┌──
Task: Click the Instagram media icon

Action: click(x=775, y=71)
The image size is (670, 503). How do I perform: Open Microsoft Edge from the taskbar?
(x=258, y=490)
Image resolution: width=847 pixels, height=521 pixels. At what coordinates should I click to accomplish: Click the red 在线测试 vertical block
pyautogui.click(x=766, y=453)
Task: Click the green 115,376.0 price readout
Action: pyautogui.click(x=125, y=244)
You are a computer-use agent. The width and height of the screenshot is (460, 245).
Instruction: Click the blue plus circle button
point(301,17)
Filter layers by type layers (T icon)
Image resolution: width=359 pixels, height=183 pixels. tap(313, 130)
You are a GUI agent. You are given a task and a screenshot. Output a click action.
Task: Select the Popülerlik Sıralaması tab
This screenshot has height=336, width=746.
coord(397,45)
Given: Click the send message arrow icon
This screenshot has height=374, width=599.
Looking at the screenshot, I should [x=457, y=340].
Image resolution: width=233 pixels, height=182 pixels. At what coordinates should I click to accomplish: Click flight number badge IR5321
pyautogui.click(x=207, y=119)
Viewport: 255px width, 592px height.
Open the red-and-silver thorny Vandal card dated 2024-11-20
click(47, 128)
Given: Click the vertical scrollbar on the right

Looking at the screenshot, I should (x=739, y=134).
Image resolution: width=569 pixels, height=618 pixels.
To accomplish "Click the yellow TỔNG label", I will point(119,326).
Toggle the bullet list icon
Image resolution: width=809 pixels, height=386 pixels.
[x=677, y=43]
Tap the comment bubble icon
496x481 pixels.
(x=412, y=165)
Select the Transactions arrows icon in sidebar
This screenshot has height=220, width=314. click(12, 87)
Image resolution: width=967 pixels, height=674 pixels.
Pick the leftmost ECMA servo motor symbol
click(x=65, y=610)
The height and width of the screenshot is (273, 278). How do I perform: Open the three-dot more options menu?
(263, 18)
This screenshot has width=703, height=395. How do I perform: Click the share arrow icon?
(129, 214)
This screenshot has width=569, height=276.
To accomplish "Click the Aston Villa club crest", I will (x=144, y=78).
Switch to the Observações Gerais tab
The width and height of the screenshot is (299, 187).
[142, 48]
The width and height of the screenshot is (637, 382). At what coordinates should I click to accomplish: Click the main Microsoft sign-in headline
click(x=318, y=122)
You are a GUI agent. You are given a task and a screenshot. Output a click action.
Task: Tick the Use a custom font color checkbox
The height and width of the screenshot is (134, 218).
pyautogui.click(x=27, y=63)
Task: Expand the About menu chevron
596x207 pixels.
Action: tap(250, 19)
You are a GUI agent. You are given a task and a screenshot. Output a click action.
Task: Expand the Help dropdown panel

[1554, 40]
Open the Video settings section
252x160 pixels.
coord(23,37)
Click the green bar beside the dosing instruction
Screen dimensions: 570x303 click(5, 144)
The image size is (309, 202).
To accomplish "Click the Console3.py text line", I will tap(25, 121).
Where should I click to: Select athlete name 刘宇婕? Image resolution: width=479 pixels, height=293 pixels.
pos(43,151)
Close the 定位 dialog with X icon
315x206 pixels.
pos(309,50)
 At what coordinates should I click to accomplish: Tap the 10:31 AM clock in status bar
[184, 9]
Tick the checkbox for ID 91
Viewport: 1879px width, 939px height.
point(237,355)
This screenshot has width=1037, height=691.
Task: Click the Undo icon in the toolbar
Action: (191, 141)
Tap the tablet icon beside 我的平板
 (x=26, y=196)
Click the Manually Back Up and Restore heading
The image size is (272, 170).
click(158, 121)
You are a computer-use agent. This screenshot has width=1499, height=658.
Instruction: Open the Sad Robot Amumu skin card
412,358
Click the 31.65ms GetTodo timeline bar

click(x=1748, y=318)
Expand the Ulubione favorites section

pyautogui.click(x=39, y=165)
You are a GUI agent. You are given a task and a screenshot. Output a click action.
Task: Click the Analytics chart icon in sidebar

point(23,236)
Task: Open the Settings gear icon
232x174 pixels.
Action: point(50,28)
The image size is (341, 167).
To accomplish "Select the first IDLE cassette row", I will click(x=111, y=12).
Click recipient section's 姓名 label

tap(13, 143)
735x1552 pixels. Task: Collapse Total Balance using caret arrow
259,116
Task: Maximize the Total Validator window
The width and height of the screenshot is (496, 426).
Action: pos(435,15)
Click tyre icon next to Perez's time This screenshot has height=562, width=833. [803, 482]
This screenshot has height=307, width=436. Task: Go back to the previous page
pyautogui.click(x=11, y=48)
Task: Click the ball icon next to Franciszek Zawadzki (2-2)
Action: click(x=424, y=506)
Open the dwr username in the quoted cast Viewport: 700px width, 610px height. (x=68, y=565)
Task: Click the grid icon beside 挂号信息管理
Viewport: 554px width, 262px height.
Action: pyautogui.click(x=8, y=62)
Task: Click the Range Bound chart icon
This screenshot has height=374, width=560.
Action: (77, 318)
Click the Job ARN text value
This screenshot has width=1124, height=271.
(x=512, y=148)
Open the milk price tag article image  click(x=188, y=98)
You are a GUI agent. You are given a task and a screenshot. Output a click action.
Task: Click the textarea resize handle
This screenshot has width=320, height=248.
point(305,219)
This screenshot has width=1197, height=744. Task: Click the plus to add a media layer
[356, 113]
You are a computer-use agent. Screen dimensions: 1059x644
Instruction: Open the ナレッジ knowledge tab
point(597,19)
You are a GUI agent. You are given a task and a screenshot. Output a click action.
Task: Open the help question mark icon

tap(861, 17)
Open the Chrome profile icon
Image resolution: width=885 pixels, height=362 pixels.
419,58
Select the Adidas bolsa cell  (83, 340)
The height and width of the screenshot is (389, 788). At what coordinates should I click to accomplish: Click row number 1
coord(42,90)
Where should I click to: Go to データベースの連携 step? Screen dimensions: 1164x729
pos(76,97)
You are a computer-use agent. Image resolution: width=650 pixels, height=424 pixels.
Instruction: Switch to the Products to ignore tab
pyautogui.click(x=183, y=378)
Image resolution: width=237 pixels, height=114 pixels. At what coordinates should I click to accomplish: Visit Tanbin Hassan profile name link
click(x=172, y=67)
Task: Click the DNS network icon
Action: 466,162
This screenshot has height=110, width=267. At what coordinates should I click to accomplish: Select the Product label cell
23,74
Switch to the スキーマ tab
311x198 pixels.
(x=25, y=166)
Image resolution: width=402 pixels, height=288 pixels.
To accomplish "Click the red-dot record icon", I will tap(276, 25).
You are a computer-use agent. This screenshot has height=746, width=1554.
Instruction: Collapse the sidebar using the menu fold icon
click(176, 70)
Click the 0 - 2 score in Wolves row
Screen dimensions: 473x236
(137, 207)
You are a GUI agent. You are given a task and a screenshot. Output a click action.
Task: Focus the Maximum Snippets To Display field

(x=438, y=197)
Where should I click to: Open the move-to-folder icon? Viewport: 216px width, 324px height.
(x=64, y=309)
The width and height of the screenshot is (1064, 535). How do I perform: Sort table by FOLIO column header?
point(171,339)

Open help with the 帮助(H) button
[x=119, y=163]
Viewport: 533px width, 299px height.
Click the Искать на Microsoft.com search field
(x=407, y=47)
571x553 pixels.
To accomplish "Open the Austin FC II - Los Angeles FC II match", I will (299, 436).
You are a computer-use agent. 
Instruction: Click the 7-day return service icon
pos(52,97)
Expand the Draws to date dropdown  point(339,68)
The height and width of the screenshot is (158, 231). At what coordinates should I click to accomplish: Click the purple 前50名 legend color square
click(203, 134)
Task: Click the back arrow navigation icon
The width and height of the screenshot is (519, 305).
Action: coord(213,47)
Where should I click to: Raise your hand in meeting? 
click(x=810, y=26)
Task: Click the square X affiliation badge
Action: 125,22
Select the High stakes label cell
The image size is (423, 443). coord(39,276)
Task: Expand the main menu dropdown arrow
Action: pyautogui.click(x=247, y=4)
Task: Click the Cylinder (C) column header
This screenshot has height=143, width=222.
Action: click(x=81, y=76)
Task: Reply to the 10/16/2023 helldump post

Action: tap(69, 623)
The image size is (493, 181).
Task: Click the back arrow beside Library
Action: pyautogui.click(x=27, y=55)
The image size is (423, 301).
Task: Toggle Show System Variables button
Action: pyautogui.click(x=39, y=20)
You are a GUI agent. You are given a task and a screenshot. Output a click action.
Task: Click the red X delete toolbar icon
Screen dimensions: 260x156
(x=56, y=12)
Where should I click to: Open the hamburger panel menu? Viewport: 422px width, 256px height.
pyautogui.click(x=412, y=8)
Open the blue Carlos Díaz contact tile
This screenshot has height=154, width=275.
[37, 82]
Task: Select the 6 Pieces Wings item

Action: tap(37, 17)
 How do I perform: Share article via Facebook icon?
└──
EXERCISE DIRECTIONS —
After locating the line with "Task: Click the Range Bound chart icon" above, return that line and every later line through the one with "Select the Adidas", word for word and with nothing else.

RESPONSE FOR THIS EXERCISE —
Task: Click the Range Bound chart icon
This screenshot has height=374, width=560.
Action: (77, 318)
Click the Job ARN text value
This screenshot has width=1124, height=271.
(x=512, y=148)
Open the milk price tag article image  click(x=188, y=98)
You are a GUI agent. You are given a task and a screenshot. Output a click action.
Task: Click the textarea resize handle
This screenshot has width=320, height=248.
point(305,219)
This screenshot has width=1197, height=744. Task: Click the plus to add a media layer
[356, 113]
You are a computer-use agent. Screen dimensions: 1059x644
Instruction: Open the ナレッジ knowledge tab
point(597,19)
You are a GUI agent. You are given a task and a screenshot. Output a click action.
Task: Open the help question mark icon

tap(861, 17)
Open the Chrome profile icon
Image resolution: width=885 pixels, height=362 pixels.
419,58
Select the Adidas bolsa cell  (83, 340)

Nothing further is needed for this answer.